He quotes the fourth US president James Madison, Simon Bolivar and Henry Kissinger as believing that “the people” cannot be trusted because they can “err.” That is what upset Kissinger when Chileans “irresponsibly” elected Salvador Allende — or the Grenadians Maurice Bishop, for that matter.
Such inconveniences are quickly remedied by the elites who shift from “proposing” themselves to the electorate to “imposing” its will on it. Examples abound across all continents.
Przeworski traces the current crises of so-called democracy to the imposition of the “Washington consensus” ushered in by Margaret Thatcher and Ronald Reagan, which ended all wealth-distribution or trickle-down pretence and led to political stagnation, economic impoverishment for many and “democracy’s” gradual loss of credibility among a disfranchised electorate.
The author is evidently concerned at the rise of far-right parties and their promotion of all manner of intolerance.
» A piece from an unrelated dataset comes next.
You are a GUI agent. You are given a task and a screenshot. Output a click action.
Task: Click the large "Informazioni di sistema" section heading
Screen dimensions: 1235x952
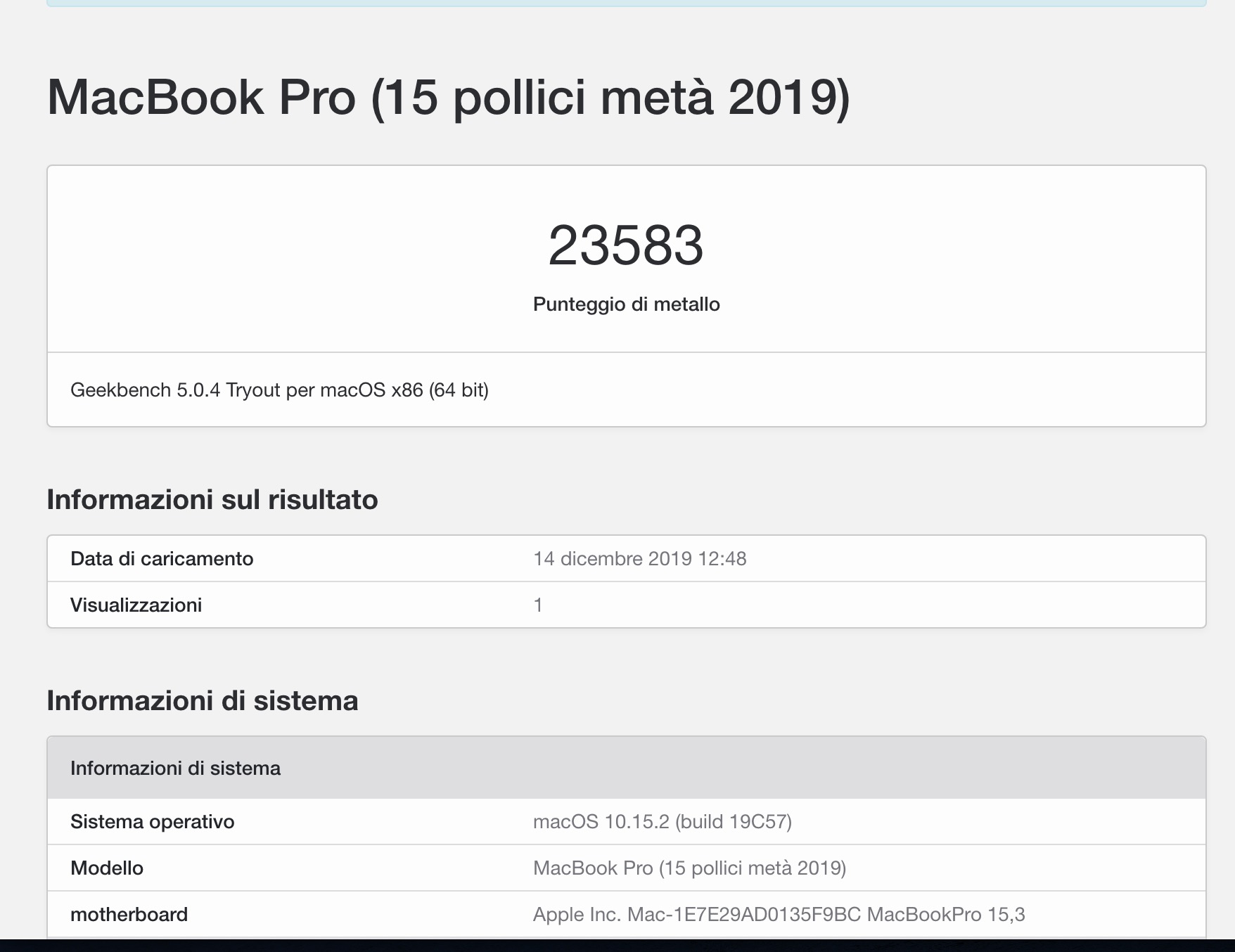click(x=202, y=701)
In this context, it’s worth noting that fascist regimes in the last 100 years never threatened the economic supremacy of the elites — if anything, they helped consolidate it in times of popular unrest.
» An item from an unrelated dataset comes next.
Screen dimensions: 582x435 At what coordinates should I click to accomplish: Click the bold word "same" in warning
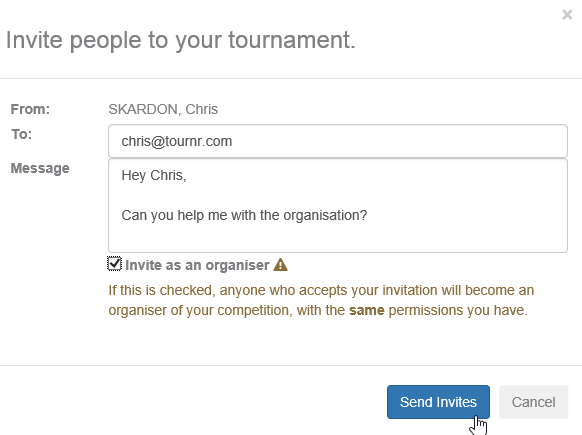367,310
In the very last sentence, Przeworski admits that he doesn’t see the current discontent being “alleviated” by elections and he finds it “ominous” that the roots of the crises are in the economy and society.
More ominous perhaps is that Jeremy Corbyn and Labour’s policies are not mentioned once as a plausible solution to precisely the economic inequity or social dislocation Przeworski so dreads.
Even so, the wealth of information and lucid narrative make Crises of Democracy an informative read.
Published by Cambridge University Press, £19.99.